======== INFORMATION SHOWN

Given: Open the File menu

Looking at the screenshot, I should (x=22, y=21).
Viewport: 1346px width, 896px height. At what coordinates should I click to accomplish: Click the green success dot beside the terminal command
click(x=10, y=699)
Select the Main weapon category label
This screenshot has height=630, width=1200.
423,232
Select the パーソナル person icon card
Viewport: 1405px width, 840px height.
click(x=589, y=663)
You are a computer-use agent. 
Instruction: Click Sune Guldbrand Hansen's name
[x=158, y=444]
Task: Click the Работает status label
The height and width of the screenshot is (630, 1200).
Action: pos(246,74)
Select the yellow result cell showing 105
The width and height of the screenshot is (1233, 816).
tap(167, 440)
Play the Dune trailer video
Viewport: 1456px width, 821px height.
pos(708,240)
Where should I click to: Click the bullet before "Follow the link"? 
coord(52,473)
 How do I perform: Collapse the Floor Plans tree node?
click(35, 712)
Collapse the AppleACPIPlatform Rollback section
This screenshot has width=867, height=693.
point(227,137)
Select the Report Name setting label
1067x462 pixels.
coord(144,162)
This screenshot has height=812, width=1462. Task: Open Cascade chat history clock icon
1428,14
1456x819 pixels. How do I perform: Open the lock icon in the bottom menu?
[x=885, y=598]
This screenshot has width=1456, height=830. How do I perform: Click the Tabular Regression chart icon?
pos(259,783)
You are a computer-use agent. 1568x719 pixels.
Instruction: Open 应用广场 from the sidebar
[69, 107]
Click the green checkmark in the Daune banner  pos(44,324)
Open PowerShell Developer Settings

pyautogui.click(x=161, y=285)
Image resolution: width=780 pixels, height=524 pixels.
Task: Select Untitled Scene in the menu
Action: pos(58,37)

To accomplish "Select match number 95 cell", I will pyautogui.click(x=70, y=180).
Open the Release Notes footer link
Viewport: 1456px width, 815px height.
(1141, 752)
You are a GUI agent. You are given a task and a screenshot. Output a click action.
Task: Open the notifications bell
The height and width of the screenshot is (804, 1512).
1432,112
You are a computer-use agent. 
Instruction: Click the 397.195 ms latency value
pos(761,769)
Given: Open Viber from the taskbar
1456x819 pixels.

================

EXERCISE. Return each of the items above verbatim, keeping every line as it appears.

TASK SOLUTION.
Given: Open the File menu

Looking at the screenshot, I should (x=22, y=21).
Viewport: 1346px width, 896px height. At what coordinates should I click to accomplish: Click the green success dot beside the terminal command
click(x=10, y=699)
Select the Main weapon category label
This screenshot has height=630, width=1200.
423,232
Select the パーソナル person icon card
Viewport: 1405px width, 840px height.
click(x=589, y=663)
You are a computer-use agent. 
Instruction: Click Sune Guldbrand Hansen's name
[x=158, y=444]
Task: Click the Работает status label
The height and width of the screenshot is (630, 1200).
Action: pos(246,74)
Select the yellow result cell showing 105
The width and height of the screenshot is (1233, 816).
tap(167, 440)
Play the Dune trailer video
Viewport: 1456px width, 821px height.
pos(708,240)
Where should I click to: Click the bullet before "Follow the link"? 
coord(52,473)
 How do I perform: Collapse the Floor Plans tree node?
click(35, 712)
Collapse the AppleACPIPlatform Rollback section
This screenshot has width=867, height=693.
point(227,137)
Select the Report Name setting label
1067x462 pixels.
coord(144,162)
This screenshot has height=812, width=1462. Task: Open Cascade chat history clock icon
1428,14
1456x819 pixels. How do I perform: Open the lock icon in the bottom menu?
[x=885, y=598]
This screenshot has width=1456, height=830. How do I perform: Click the Tabular Regression chart icon?
pos(259,783)
You are a computer-use agent. 1568x719 pixels.
Instruction: Open 应用广场 from the sidebar
[69, 107]
Click the green checkmark in the Daune banner  pos(44,324)
Open PowerShell Developer Settings

pyautogui.click(x=161, y=285)
Image resolution: width=780 pixels, height=524 pixels.
Task: Select Untitled Scene in the menu
Action: pos(58,37)

To accomplish "Select match number 95 cell", I will pyautogui.click(x=70, y=180).
Open the Release Notes footer link
Viewport: 1456px width, 815px height.
(1141, 752)
You are a GUI agent. You are given a task and a screenshot. Output a click action.
Task: Open the notifications bell
The height and width of the screenshot is (804, 1512).
1432,112
You are a computer-use agent. 
Instruction: Click the 397.195 ms latency value
pos(761,769)
Given: Open Viber from the taskbar
1456x819 pixels.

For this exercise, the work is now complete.